ARM then defines the Activation-Overlap Score (AOS) between a candidate backbone and the corresponding expert as a Jaccard overlap of role-salient neuron sets:
$$\mathrm{AOS}(M^{(0,g)}; b_i) = \frac{|S^{(0,g)}_{b_i} \cap S^{\mathrm{exp}}_{b_i}|}{|S^{(0,g)}_{b_i} \cup S^{\mathrm{exp}}_{b_i}|}.$$
Finally, ARM selects the backbone that maximizes mean AOS across benchmarks, yielding a robust training-free initialization:
$$g^{\star} = \arg\max_{g \in G} \frac{1}{|B|} \sum_{b_i \in B} \mathrm{AOS}(M^{(0,g)}; b_i), \quad M^{(0)} = M^{(0, g^{\star})}.$$
2.3 Conflict-Aware Neuron Transplantation
After selecting $M^{(0)}$, ARM repairs remaining capability gaps via conflict-aware neuron transplantation. It first diagnoses weak benchmarks $B_{\mathrm{weak}} \subseteq B$ using a held-out dev set $D_{\mathrm{dev}}$ (used only to decide where to apply transplantation, not to train parameters). For each weak benchmark $b$, the corresponding expert serves as the donor $M^{\mathrm{don}}_b \equiv M^{\mathrm{exp}}_b$.

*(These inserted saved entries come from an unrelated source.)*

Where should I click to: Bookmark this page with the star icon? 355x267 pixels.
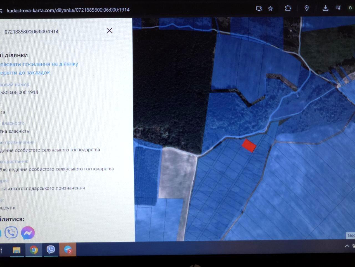[270, 9]
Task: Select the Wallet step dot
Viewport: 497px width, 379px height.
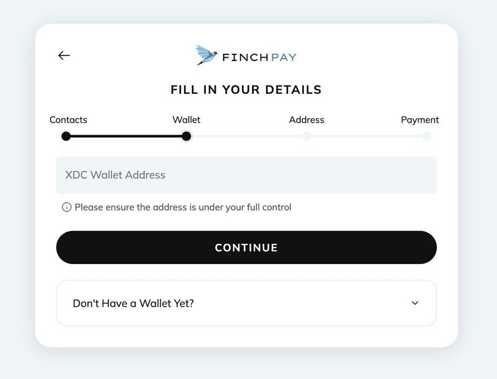Action: pos(186,136)
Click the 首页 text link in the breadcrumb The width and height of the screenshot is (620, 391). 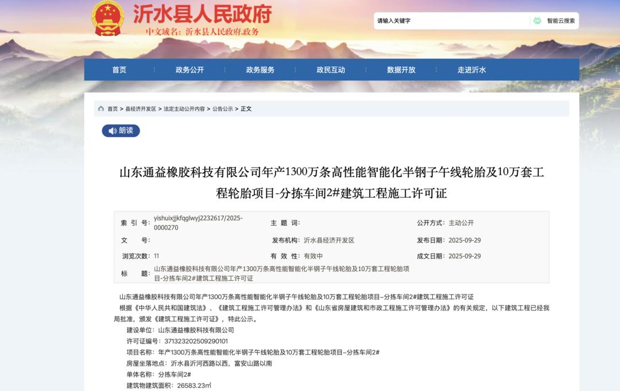[113, 109]
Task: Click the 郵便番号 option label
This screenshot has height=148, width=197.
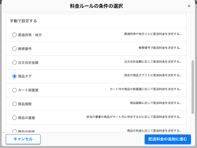Action: [x=25, y=49]
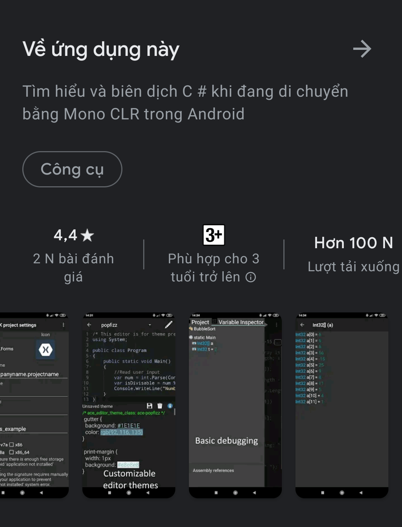Screen dimensions: 402x527
Task: Expand the Int32[] a variable in the inspector
Action: (204, 343)
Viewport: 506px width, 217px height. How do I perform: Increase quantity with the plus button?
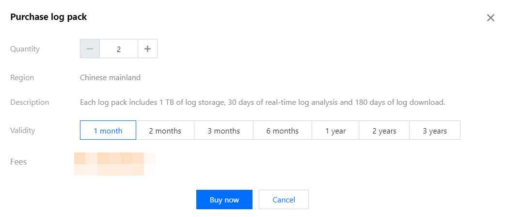tap(148, 49)
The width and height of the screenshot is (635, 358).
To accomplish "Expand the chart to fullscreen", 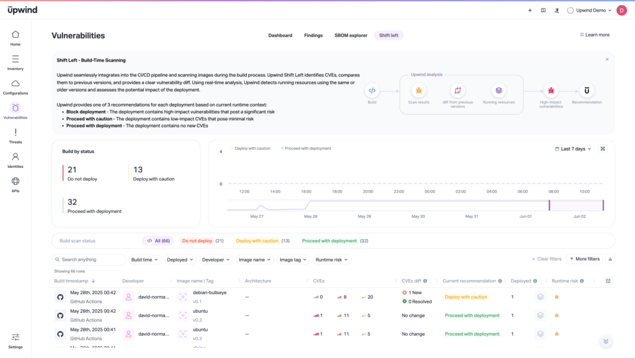I will point(603,149).
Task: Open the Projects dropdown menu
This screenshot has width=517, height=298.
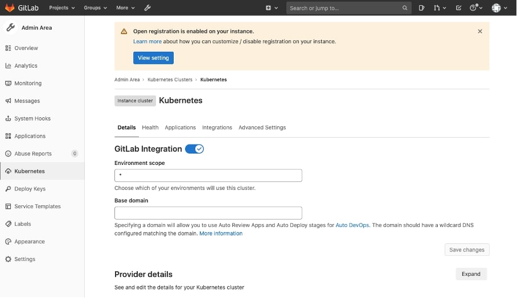Action: (61, 8)
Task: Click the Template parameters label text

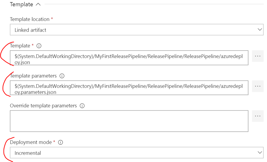Action: pos(33,76)
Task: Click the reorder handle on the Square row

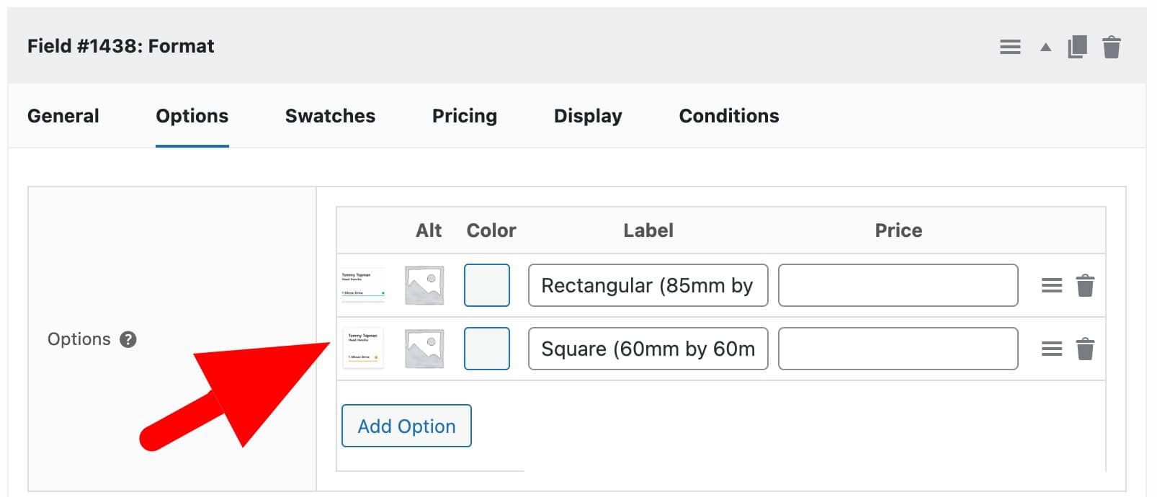Action: pos(1052,349)
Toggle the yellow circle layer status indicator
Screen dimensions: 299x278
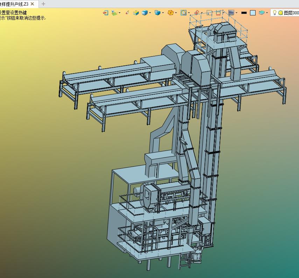(280, 13)
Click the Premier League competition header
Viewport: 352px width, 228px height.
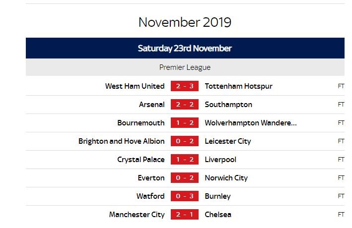click(x=185, y=67)
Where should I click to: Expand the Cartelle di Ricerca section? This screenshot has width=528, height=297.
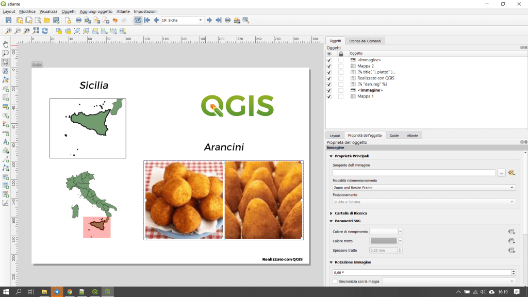[351, 213]
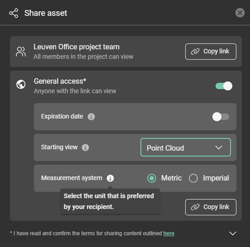Click the chevron arrow in Point Cloud dropdown
Screen dimensions: 250x247
pos(219,148)
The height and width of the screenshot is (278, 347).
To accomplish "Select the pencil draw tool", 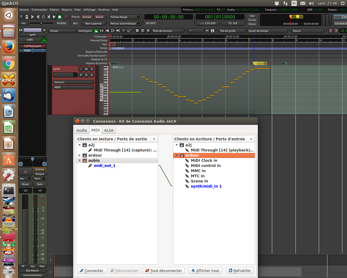I will (x=123, y=31).
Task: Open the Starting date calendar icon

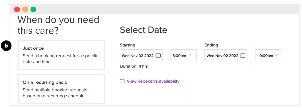Action: pyautogui.click(x=158, y=56)
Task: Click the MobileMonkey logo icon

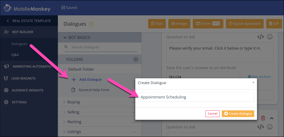Action: tap(7, 8)
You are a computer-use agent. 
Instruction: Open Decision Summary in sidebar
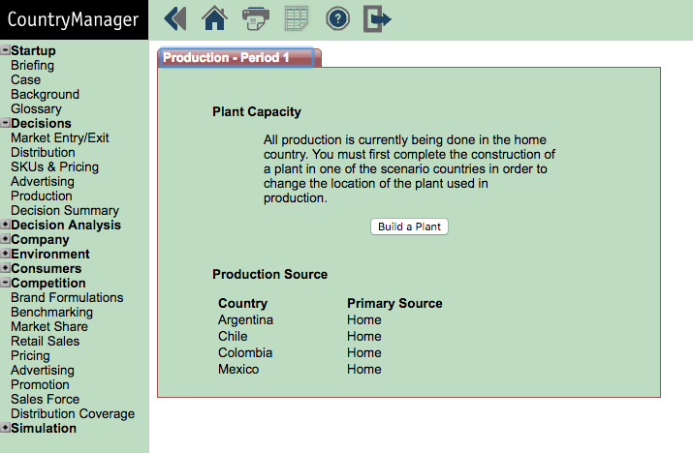pyautogui.click(x=65, y=210)
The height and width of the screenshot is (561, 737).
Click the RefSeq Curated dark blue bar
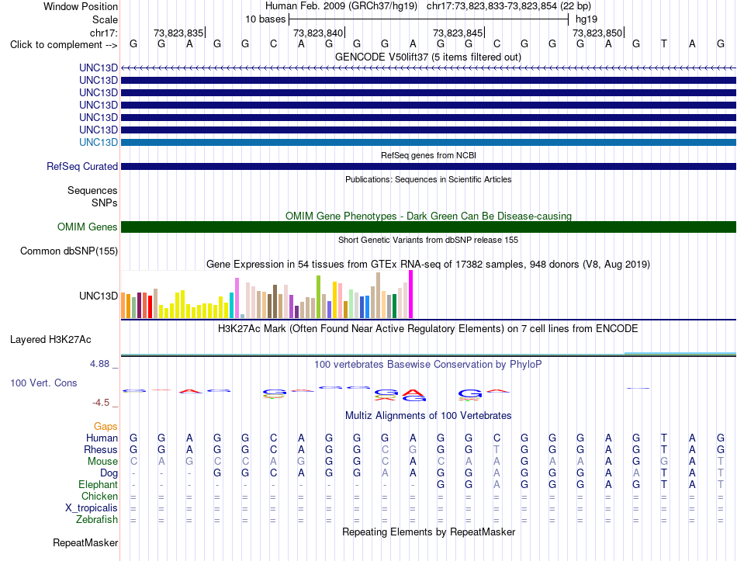(428, 167)
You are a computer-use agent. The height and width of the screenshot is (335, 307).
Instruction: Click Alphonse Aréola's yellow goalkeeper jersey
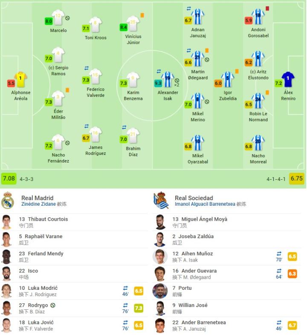point(20,79)
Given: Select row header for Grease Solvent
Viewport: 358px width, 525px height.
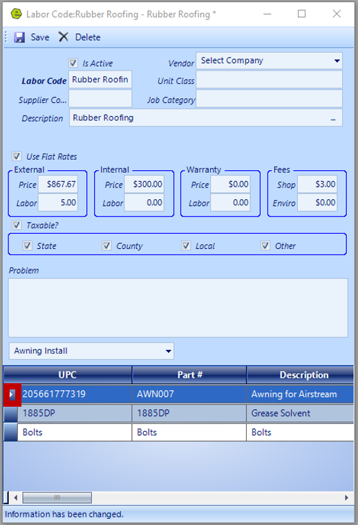Looking at the screenshot, I should 10,414.
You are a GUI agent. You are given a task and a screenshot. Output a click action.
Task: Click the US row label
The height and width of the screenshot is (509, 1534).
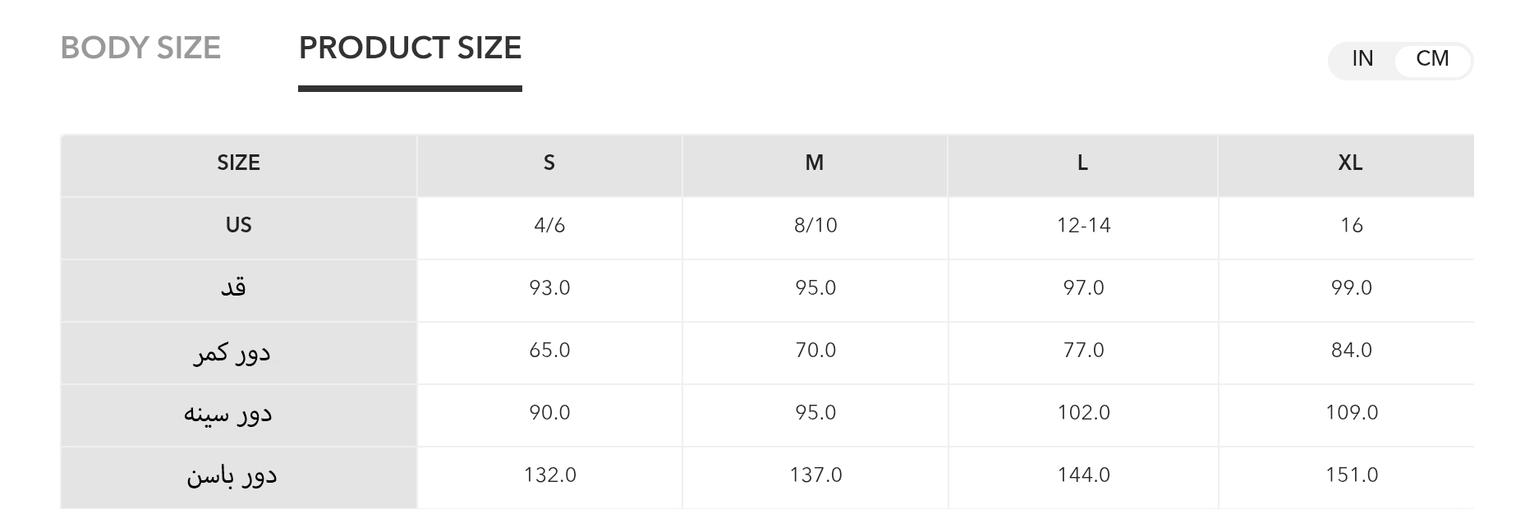coord(238,225)
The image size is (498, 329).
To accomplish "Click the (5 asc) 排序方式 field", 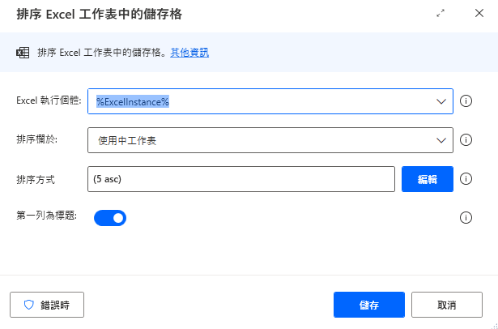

ARM performs localized edits by transplanting only a small subset of donor MLP neurons (hard overwriting the neuron's rows/columns in $W_{\mathrm{in}}, b_{\mathrm{in}}, W_{\mathrm{out}}$) into the backbone. To avoid negative transfer, ARM defines a protection set that includes backbone neurons salient for any other benchmark:
$$P_{-b} = \bigcup_{b' \in B, b' \neq b} S(M^{(0)}; b').$$
It then transplants only donor-salient neurons that do not overlap with this protected set:
$$T_b = \{n \in S(M^{\mathrm{don}}_b; b) \mid n \notin P_{-b}\}.$$
This conflict-aware subtraction targets role-critical regressions while strictly protecting neurons important for other benchmarks, reducing destructive interference in multi-turn agent trajectories.
3 Experiments
ARM is evaluated on multiple interactive agent benchmarks (in-domain suites and out-of-domain benchmarks) and compared against strong training-free weight-space merging baselines and activation-aware merging methods. The results show that ARM yields a strong single merged generalist and improves worst-suite robustness by reducing role-critical errors.
For more implementation details and benchmark configurations, please refer to the main text of the paper; experiments show that ARM can merge multiple benchmark-specialized LLM agents into a single generalist checkpoint without gradient-based training, improving cross-environment generalization and worst-suite robustness by selecting a strong backbone via AOS and then applying conflict-aware role-salient neuron transplantation.
4 Conclusion
ARM is a training-free framework for consolidating benchmark-specialized LLM agents into a single generalist checkpoint. It addresses (i) instability across weight-space merge operators and (ii) destructive interference on role-critical behaviors in multi-turn agent trajectories. By combining AOS-based backbone selection and conflict-aware, role-salient neuron transplantation, ARM improves generalist performance and robustness across diverse environments.